WORK REQUIRED> I need only the number of lines in this data that contain the string "image".
##### DATA FOR THIS TASK
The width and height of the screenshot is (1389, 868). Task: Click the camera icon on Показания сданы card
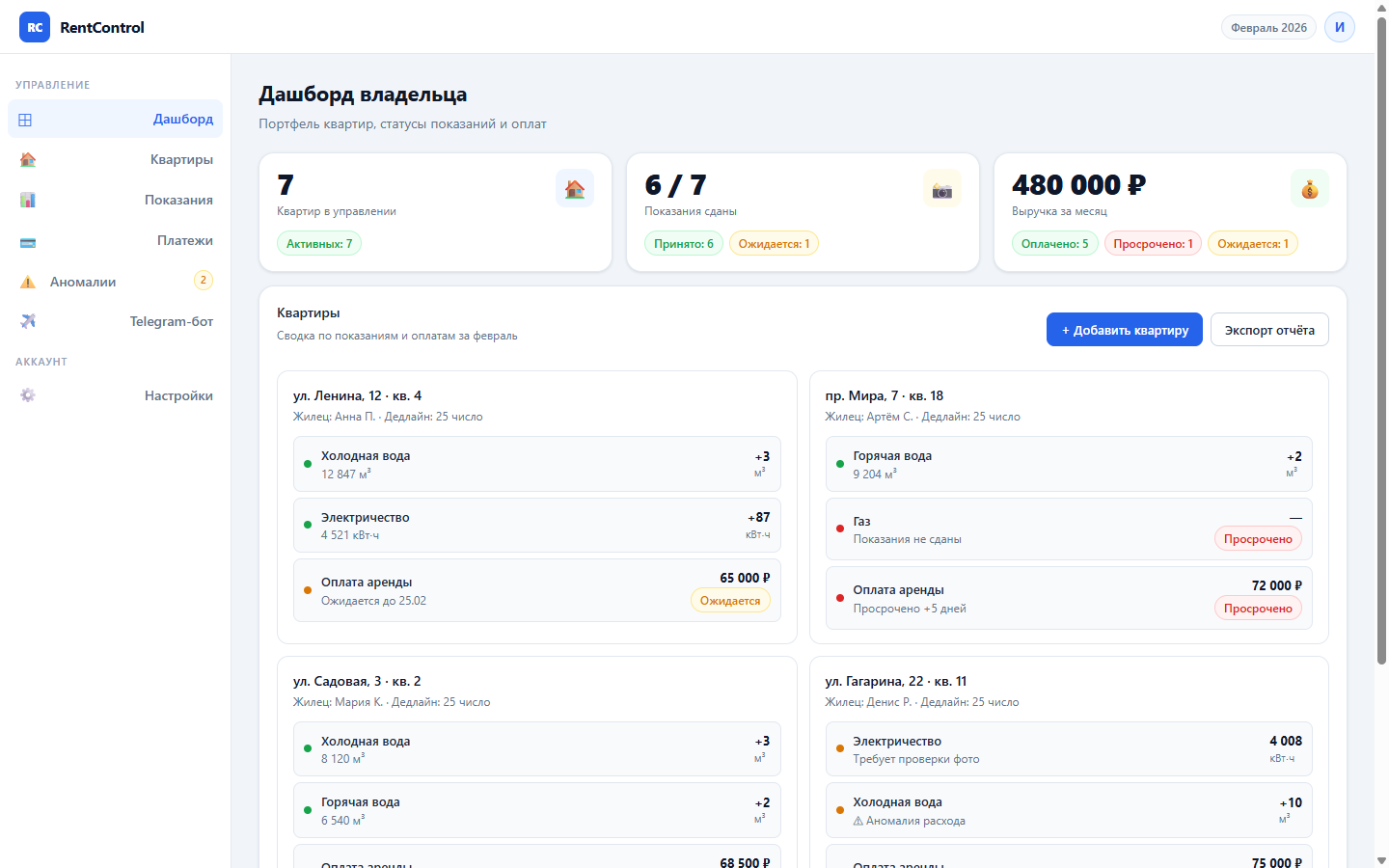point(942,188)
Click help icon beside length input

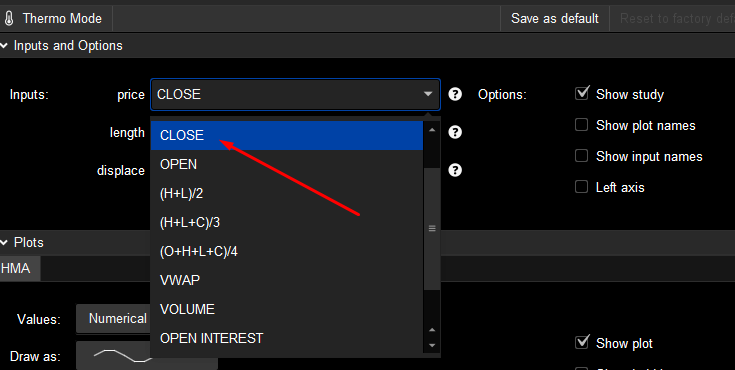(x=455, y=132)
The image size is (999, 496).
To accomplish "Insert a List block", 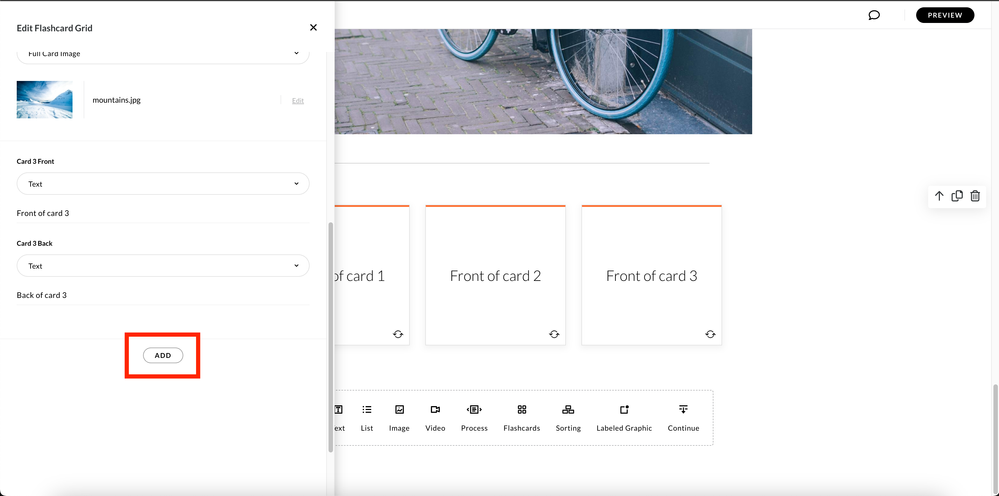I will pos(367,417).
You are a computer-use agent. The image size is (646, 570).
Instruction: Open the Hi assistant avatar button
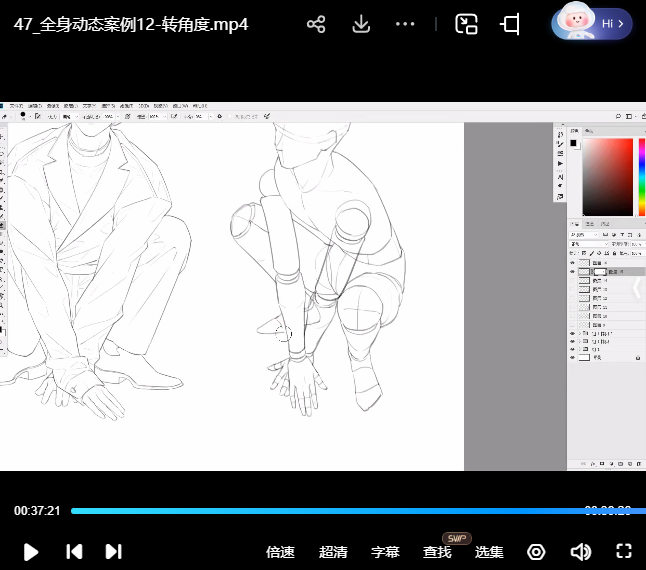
##########
YOUR RESPONSE> 2